Author Archives: Mike

Moneyball Golf – Scikit Learn and Tensorflow Estimator API

Here’s at attempt to see if I can use historical pro golf data to predict how much money at player will earn in a year. It turns out that while some of the metrics tracked by the PGA correlate with the money a player earns, it’s not easy to predict a player’s winnings. Check out the post on Kaggle.

Test Driving Google’s AutoML Vision to Diagnose Malaria

Dr. Google gets average precision of 0.988 in classifying infected vs. non-infected

Google’s AutoML services have been promoted as making machine learning accessible for people who may not have a lot of ML expertise.

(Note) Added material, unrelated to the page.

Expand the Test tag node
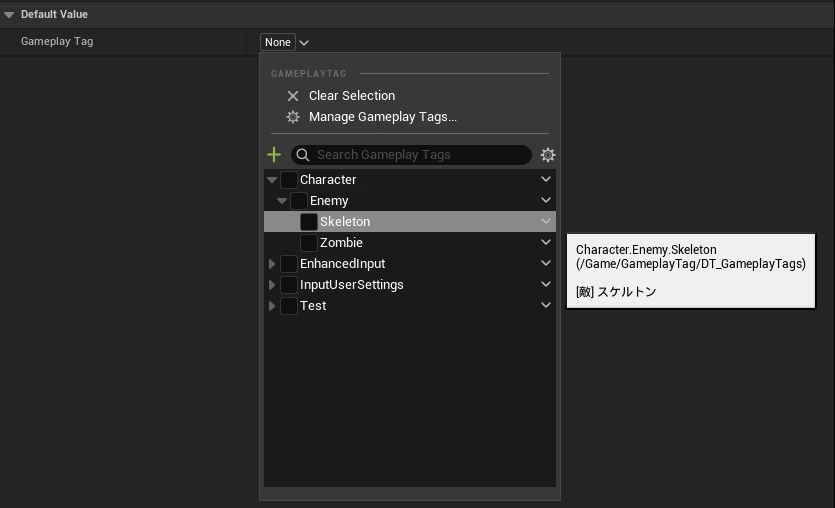The width and height of the screenshot is (835, 508). 272,306
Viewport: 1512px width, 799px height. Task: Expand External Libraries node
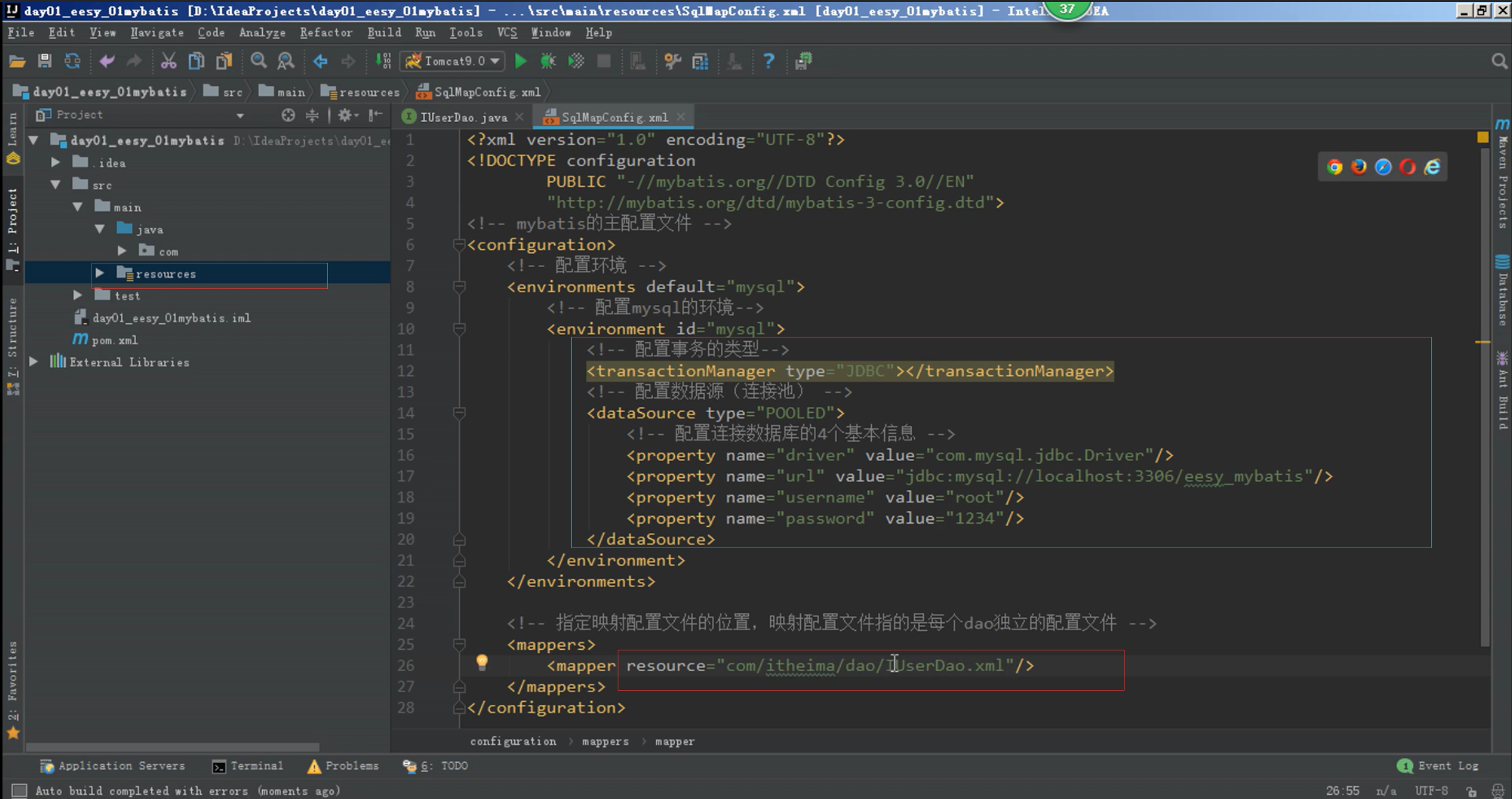tap(34, 362)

The idea behind AutoML is that it will automatically determine the best model and hyperparameters for your data. This can take a lot of CPU power, so Google argues that it’s best to do it in the cloud, because there’s no sense in having that kind of computing power lying around idle (except for the brief intervals during which you’re training a model).

In the case of the Google AutoML Vision service, you can use a graphical UI to drag in a bunch of images, label them, and start learning with the click of a button. While that’s theoretically true, to make effective use of Google AutoML Vision for a real-world problem, you’re going to want to have some understanding of the Google Cloud Platform (in particular, storage buckets, and IAM permissions), and probably a little Linux command line expertise. And if you want to actually build an application that uses your ML model, of course you’re going to do some programming.

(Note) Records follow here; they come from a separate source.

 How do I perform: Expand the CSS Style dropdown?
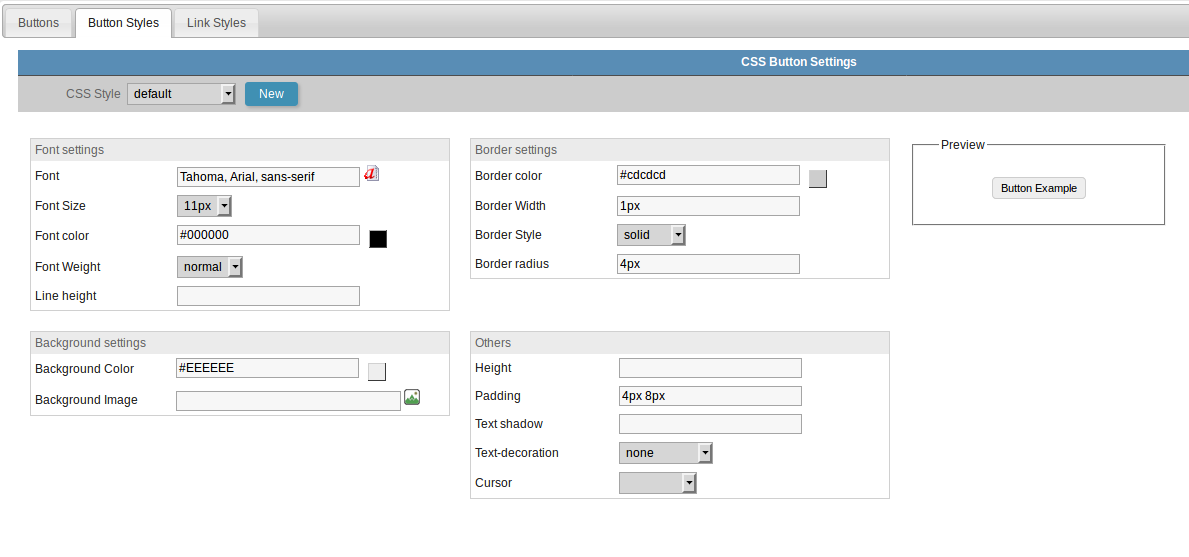181,94
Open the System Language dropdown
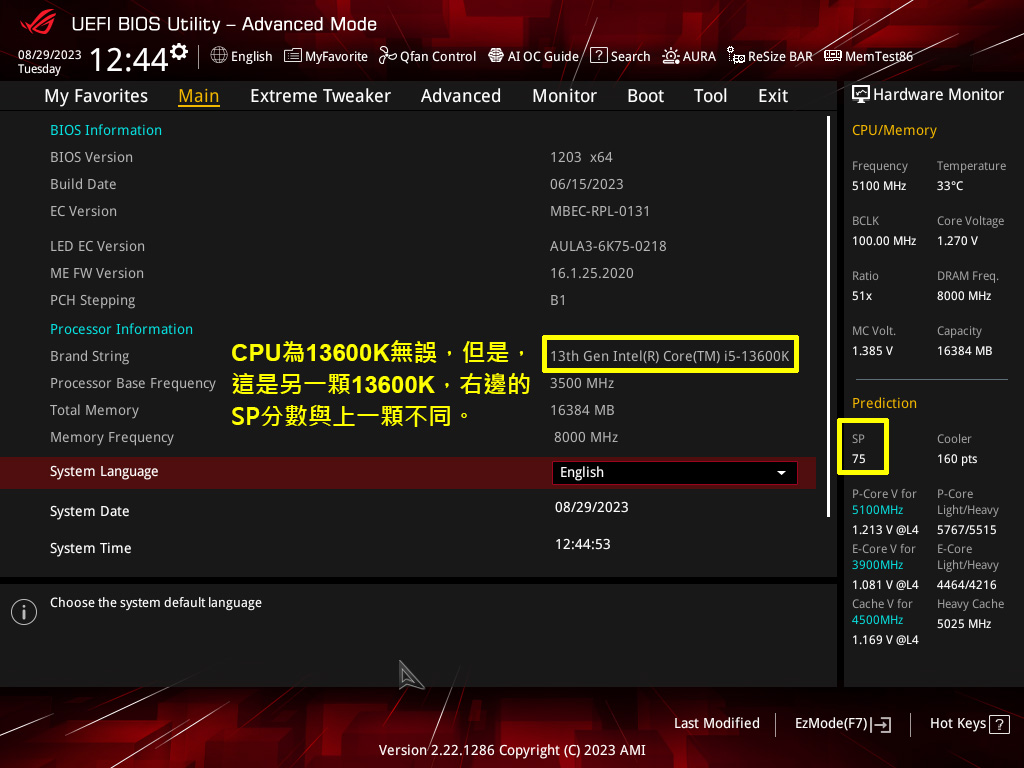 point(674,472)
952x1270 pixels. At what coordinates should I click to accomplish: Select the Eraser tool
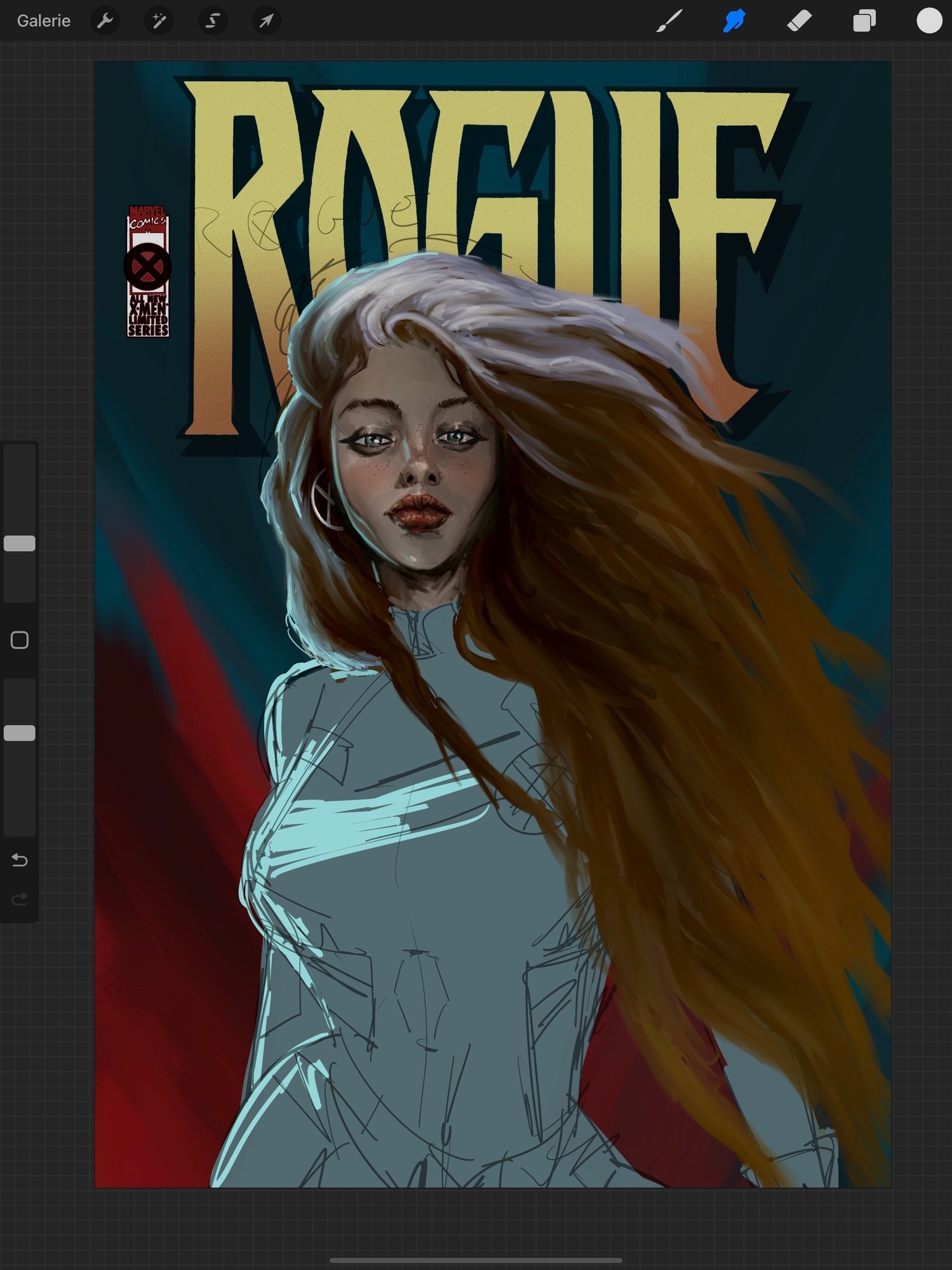coord(799,21)
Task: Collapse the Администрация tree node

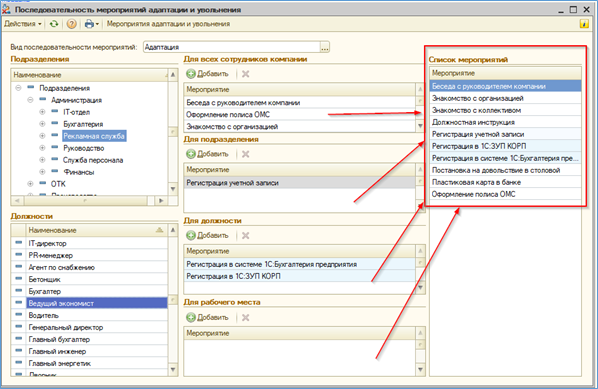Action: [x=30, y=100]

Google’s AutoML service has generated a lot of hype. Actually it’s also generated some criticism–that it’s overhyped, and that throwing a shitload of CPU at a problem in order to determine the best ML model is not as good an approach as having a smart insightful person apply their smarts and insights. That’s probably true, but as I’ll show, this is still useful tool, and while there were some things that bugged me about it, the results were pretty compelling relative to the effort involved. People have also complained about the cost. I managed to get a trial Google Cloud Platform (GCP) account with $300 in credit, so this didn’t cost me any green dollars. If you check, you might be able to get the same deal. Apparently it costs about $20 per hour of training, but you can get an hour for free. I managed to train my model within an hour.

Background: NIH Malaria Dataset

In this post, I’m going to grab a malaria dataset that originated with the National Institute of Health (NIH), but which someone posted on Kaggle. It contains over 27,000 PNG images of blood smears, half of which show malaria and half of which don’t. According to the NIH: “…the images were manually annotated by an expert slide reader at the Mahidol-Oxford Tropical Medicine Research Unit in Bangkok, Thailand.”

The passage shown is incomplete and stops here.